TEXTE PRÉSENTÉ:

● ● ●

Le joueur a depuis longtemps une certaine aversion pour les stéréotypes liés à sa taille. Le fait de sortir des normes par son style de jeu apparaît comme l’une de ses plus grandes fiertés.

« Il m’a dit : “vous savez coach, mon nom est Victor.” Je lui ai répondu “oui, je sais.” Il a alors ajouté : “Ça commence par quelle lettre ?” Je lui ai répondu la lettre V, et il m’a dit : “V, en chiffres romains, c’est 5. Mon nom est Victor parce que je peux jouer aux cinq postes.” Et j’ai trouvé ça extraordinaire de la part d’un gamin de 16 ans », a raconté Michaël Bur, qui l’a coaché à Nanterre, au New York Times.

« J’ai toujours essayé d’être original dans tout ce que je fais, et c’est vraiment quelque chose qui est ancré dans mon âme : sois original, sois unique en ton genre. Je ne peux pas l’expliquer. Je pense que je suis né comme ça », a confirmé l’intéressé.

Cette particularité est l’essence de ce qu’est « Wemby ». Il s’agit de sa plus grande force, de ce qui en fait un joyau si convoité dans le monde du basket et un athlète si fascinant. Et le pousser à se muscler pourrait altérer cette originalité.

Wembanyama Race : le sprint final est lancé

Louée pour sa mobilité, son footwork, sa manière de bouger, la star des Metropolitans 92 impressionne par la légèreté de ses appuis. Damian Lillard et Derrick Rose, entre autres, se sont dits surpris par cette agilité. Il faut donc la préserver à tout prix.

● ● ●

[Entrées de pointage de mots et d'éléments]
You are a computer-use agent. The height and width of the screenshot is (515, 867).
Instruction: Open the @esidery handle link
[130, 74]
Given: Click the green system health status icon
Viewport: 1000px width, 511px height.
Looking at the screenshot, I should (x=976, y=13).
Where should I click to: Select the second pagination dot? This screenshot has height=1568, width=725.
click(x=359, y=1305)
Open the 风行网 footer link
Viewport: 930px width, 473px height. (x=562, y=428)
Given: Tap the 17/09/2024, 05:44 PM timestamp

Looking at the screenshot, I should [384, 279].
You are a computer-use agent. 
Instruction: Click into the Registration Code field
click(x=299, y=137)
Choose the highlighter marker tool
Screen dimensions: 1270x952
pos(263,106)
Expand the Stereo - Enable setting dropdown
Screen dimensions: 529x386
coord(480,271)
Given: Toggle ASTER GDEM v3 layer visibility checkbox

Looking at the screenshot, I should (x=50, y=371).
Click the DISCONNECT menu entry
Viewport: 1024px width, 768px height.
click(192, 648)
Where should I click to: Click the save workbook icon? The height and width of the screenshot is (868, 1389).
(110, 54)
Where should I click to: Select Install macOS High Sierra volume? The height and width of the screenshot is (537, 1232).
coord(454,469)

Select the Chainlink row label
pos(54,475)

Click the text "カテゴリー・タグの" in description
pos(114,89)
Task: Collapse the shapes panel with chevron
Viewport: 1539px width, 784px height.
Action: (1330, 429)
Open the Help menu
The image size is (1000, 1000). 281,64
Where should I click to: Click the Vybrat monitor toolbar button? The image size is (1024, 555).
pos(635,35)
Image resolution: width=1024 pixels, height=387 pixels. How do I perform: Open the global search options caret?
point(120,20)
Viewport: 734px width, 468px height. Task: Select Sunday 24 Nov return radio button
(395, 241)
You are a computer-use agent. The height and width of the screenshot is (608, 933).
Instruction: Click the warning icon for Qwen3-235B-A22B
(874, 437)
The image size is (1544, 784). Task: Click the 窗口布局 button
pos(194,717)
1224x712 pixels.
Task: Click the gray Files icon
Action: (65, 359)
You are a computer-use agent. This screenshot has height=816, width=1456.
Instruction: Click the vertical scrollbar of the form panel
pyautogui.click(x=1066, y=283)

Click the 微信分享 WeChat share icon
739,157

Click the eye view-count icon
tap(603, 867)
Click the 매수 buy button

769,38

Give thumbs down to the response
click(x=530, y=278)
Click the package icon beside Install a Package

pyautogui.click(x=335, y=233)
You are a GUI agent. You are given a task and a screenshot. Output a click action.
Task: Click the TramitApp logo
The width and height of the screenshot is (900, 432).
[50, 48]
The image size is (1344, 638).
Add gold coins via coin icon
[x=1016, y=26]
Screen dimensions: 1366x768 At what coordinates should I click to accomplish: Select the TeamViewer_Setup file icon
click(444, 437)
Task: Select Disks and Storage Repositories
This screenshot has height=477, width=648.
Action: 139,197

● ● ●

CONSIGNE DONNÉE 1: Transforme en tableau Markdown les lignes des enregistrements, de celle qui contient « Where should I click to: Select the » jusqu'à celle qui contient « pyautogui.click(x=335, y=233) », bornes incluses et lignes vides omises, avec une colonne « N° » pour le numéro de rang et une colonne « Ligne » pour la ligne.
CONSIGNE DONNÉE 2: Continue le texte consacré à Victor Wembanyama après sa dernière phrase.

RÉSULTAT OBTENU 1:
| N° | Ligne |
|---|---|
| 1 | Where should I click to: Select the second pagination dot? This screenshot has height=1568, width=725. |
| 2 | click(x=359, y=1305) |
| 3 | Open the 风行网 footer link |
| 4 | Viewport: 930px width, 473px height. (x=562, y=428) |
| 5 | Given: Tap the 17/09/2024, 05:44 PM timestamp |
| 6 | Looking at the screenshot, I should [384, 279]. |
| 7 | You are a computer-use agent.  |
| 8 | Instruction: Click into the Registration Code field |
| 9 | click(x=299, y=137) |
| 10 | Choose the highlighter marker tool |
| 11 | Screen dimensions: 1270x952 |
| 12 | pos(263,106) |
| 13 | Expand the Stereo - Enable setting dropdown |
| 14 | Screen dimensions: 529x386 |
| 15 | coord(480,271) |
| 16 | Given: Toggle ASTER GDEM v3 layer visibility checkbox |
| 17 | Looking at the screenshot, I should (x=50, y=371). |
| 18 | Click the DISCONNECT menu entry |
| 19 | Viewport: 1024px width, 768px height. |
| 20 | click(192, 648) |
| 21 | Where should I click to: Click the save workbook icon? The height and width of the screenshot is (868, 1389). |
| 22 | (110, 54) |
| 23 | Where should I click to: Select Install macOS High Sierra volume? The height and width of the screenshot is (537, 1232). |
| 24 | coord(454,469) |
| 25 | Select the Chainlink row label |
| 26 | pos(54,475) |
| 27 | Click the text "カテゴリー・タグの" in description |
| 28 | pos(114,89) |
| 29 | Task: Collapse the shapes panel with chevron |
| 30 | Viewport: 1539px width, 784px height. |
| 31 | Action: (1330, 429) |
| 32 | Open the Help menu |
| 33 | The image size is (1000, 1000). 281,64 |
| 34 | Where should I click to: Click the Vybrat monitor toolbar button? The image size is (1024, 555). |
| 35 | pos(635,35) |
| 36 | Image resolution: width=1024 pixels, height=387 pixels. How do I perform: Open the global search options caret? |
| 37 | point(120,20) |
| 38 | Viewport: 734px width, 468px height. Task: Select Sunday 24 Nov return radio button |
| 39 | (395, 241) |
| 40 | You are a computer-use agent. The height and width of the screenshot is (608, 933). |
| 41 | Instruction: Click the warning icon for Qwen3-235B-A22B |
| 42 | (874, 437) |
| 43 | The image size is (1544, 784). Task: Click the 窗口布局 button |
| 44 | pos(194,717) |
| 45 | 1224x712 pixels. |
| 46 | Task: Click the gray Files icon |
| 47 | Action: (65, 359) |
| 48 | You are a computer-use agent. This screenshot has height=816, width=1456. |
| 49 | Instruction: Click the vertical scrollbar of the form panel |
| 50 | pyautogui.click(x=1066, y=283) |
| 51 | Click the 微信分享 WeChat share icon |
| 52 | 739,157 |
| 53 | Click the eye view-count icon |
| 54 | tap(603, 867) |
| 55 | Click the 매수 buy button |
| 56 | 769,38 |
| 57 | Give thumbs down to the response |
| 58 | click(x=530, y=278) |
| 59 | Click the package icon beside Install a Package |
| 60 | pyautogui.click(x=335, y=233) |

RÉSULTAT OBTENU 2:
Pendant l’été 2021, le jeune français a rencontré Holger Geschwindner, le très estimé mentor de Dirk Nowitzki. Il est revenu de son voyage de 10 jours en Allemagne avec de précieux conseils, dont celui de ne pas trop s’alourdir.

« Je lui ai dit quand il est parti : ne t’approche pas de la salle de musculation. S’ils essaient de faire de toi un colosse, tu seras fini avant d’avoir 25 ans. Tout le monde est surpris qu’un grand garçon puisse bouger comme ça, mais il ne peut bouger comme ça que parce qu’il n’est pas lourd. C’est ce que les gens ne comprennent pas », a expliqué « Der Professor » à Marc Stein, dans la foulée de l’article de Pascal Gilberné pour Slam Magazine.

Pour Victor Wembanyama, la légèreté est une nécessité. Elle s’impose pour conserver ce jeu si étonnant qui fait de lui un prospect unique. Elle s’impose également pour préserver son corps des blessures, une source d’inquiétude majeure compte tenu de sa taille.

Un poids souvent source de problème chez les grands

Peu de géants ont réussi à durer en NBA. Le précédent Yao Ming (2,29 m), dont la carrière a été plombée par les blessures, est l’un des exemples les plus marquants de ce phénomène. Pour cause, la taille est un facteur de risque sur les parquets.

À chaque intervention ou presque, les mêmes mots reviennent : « s’il reste en bonne santé… » On les a entendus dans la bouche de Tony Parker sur le plateau du Canal Sports Club après celle de Giannis Antetokounmpo au début de la saison. À chaque chute du prodige, toute la planète basket retient son souffle.

Le camp de Victor Wembanyama préfère donc prévenir que guérir. Le joueur se concentre sur son gros orteil, qui pose souvent problème chez les athlètes de sa taille, et a adopté une routine d’avant-match extrêmement complète. Et une partie de cette stratégie consiste à éviter qu’il s’alourdisse.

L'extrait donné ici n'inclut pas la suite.